At the end of the day, fear is no match for the human desire to connect.

“We are mammals and we’re built to touch,” says Fisher. “We’re built to hold and kiss and smell and hear each other. We’re going to get back to that.”

It might not happen in a timeline dictated by the government, or even science.

“It’s my guess that a lot of these people are going to say, ‘To hell with this,’ ” Fisher predicts. “If they aren’t allowed to be together, they’ll do it anyway. They’ll find each other. It’ll be like speakeasies.”

Billy Manas, a writer and truck driver from New York, didn’t see the point in waiting when he met the woman of his dreams, living in Seattle, online in May.

Manas had already scheduled a two-week break to promote his new book, “Kickass Recovery: From Your First Year Clean to the Life of Your Dreams.”

He scrapped the promotional tour and instead flew out to the West Coast to help Amber, a woman he’d never met in person, pack all of her belongings into a U-Haul and drive with him back to Manhattan.

“It was a risk,” said Manas, 50. “But I could scratch my f–king face and be dead in five days. You can’t be alive this year and not take a risk.”

Luckily, it all worked out for Manas and Amber.

“It was an enormous relief to be in the same room and realize, ‘Wow, it really is what we thought it was,’” he said.

Over the last few months, most weddings have been canceled. According to wedding planning site TheKnot.com, 93 percent of future nuptials in the United States have been rescheduled or temporarily postponed.

And yet some people are going ahead and taking the plunge — in the face of massive challenges.

Amanda Stuart, 42, a registered nurse from Midland, Texas, originally planned to marry in her home state of Arkansas in May.

But, in mid-April, she postponed her wedding and flew to New York City to volunteer on the front lines of the COVID-19 pandemic.

Every morning until very recently, she took an hour-long bus ride from her room at the Sheraton Times Square to the Coney Island Hospital, where she works twelve-hour shifts treating patients.

When her fellow nurses learned of Stuart’s delayed wedding, they joked that she should get married in Times Square.
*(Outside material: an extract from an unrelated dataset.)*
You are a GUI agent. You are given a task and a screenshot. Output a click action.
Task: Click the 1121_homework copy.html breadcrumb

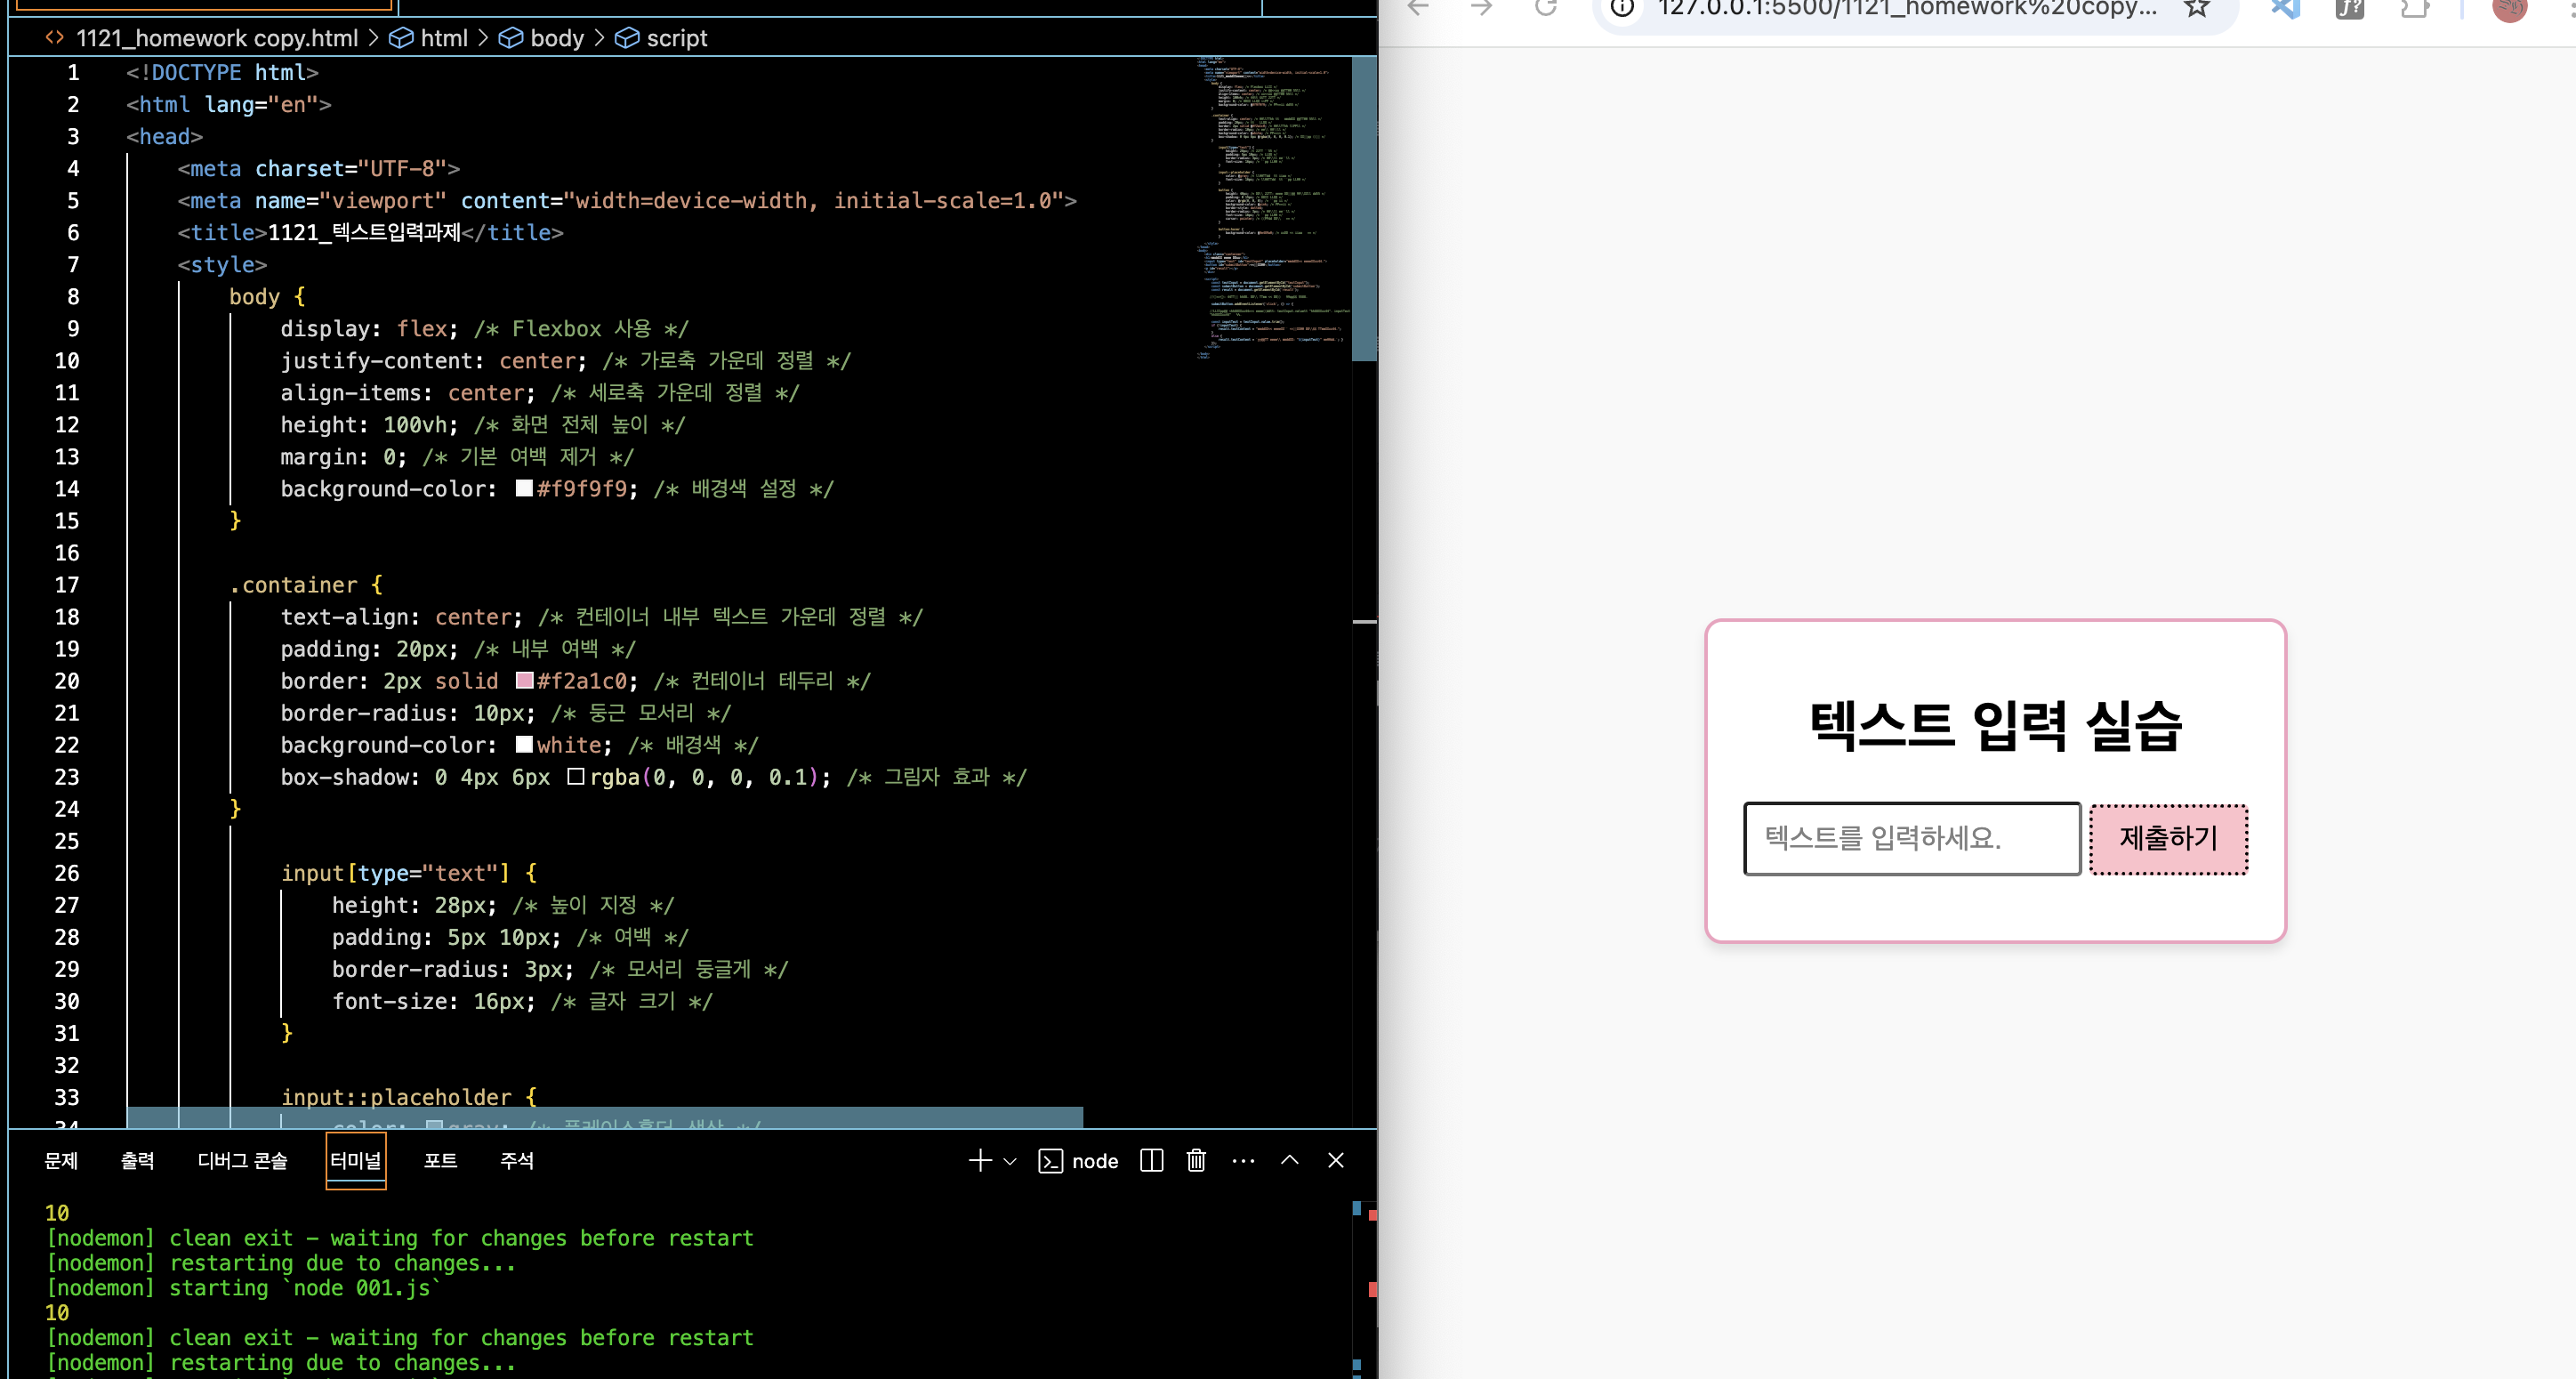tap(216, 38)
But then, her fiancé Ronnie Dooley, 37, decided to take them up on the idea.

In early May, Dooley came up to New York and their wedding plans quickly evolved into a community effort. Stuart’s fellow nurses constructed a wedding dress out of personal protective equipment and lingerie out of scrubs. Word traveled fast, and soon everything from the flowers (donated from Ode à la Rose) to the music (DJ Lauren Mayhew) was provided free of charge.

On the evening of May 10, Stuart departed the bus from Coney Island surrounded by the sounds of cheers for health-care workers. At 9 p.m. she met Dooley — dressed in black slacks, a red silk button-up, and a black mask — in a mostly empty Times Square, where they were married by another nurse who’d traveled to New York to volunteer.

“All the worries, the stress and fears I’ve carried for so many years are silenced in your presence,” she told her future husband during their self-written vows.

In the end, love — even in the midst of so much death and sadness — prevailed.

“I think everybody just wanted to rally around something joyful,” Stuart says of her big day. “I think we all needed it.”